SHORT PROBLEM » Quote the items verbatim from the line containing "Open the Benchmarks gauge icon" up to and including the line containing "This screenshot has height=332, width=303.", leaving out the pictures.

EXERCISE INPUT »
[Begin]

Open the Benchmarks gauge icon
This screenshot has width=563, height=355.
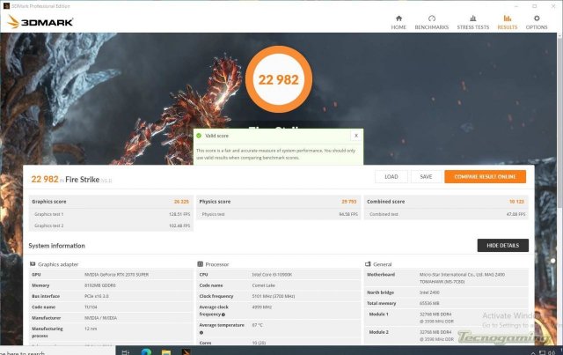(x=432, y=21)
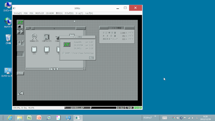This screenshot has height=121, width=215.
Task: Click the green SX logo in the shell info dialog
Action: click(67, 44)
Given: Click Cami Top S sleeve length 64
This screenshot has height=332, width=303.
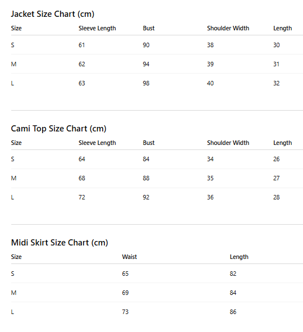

[End]
[Begin]

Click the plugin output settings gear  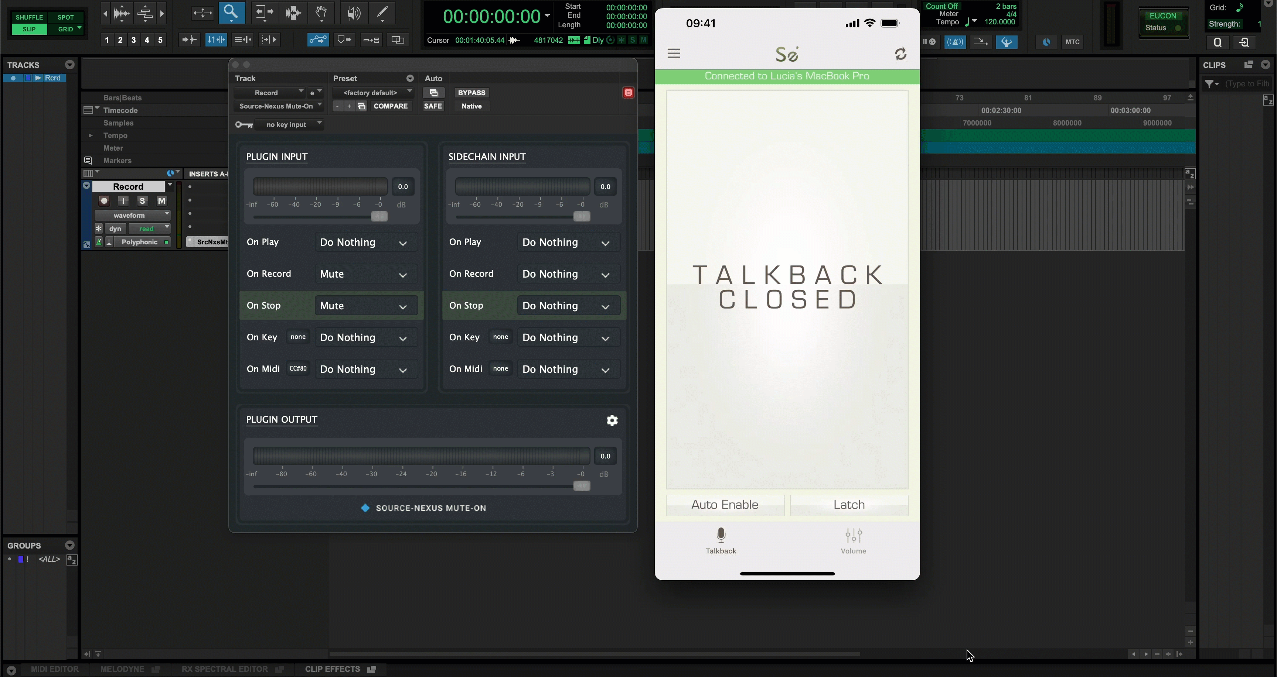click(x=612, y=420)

[End]

RESPONSE FOR THIS EXERCISE »
Open the Benchmarks gauge icon
This screenshot has width=563, height=355.
(x=432, y=21)
This screenshot has height=121, width=215.
Task: Click the green SX logo in the shell info dialog
Action: click(67, 44)
Given: Click Cami Top S sleeve length 64
This screenshot has height=332, width=303.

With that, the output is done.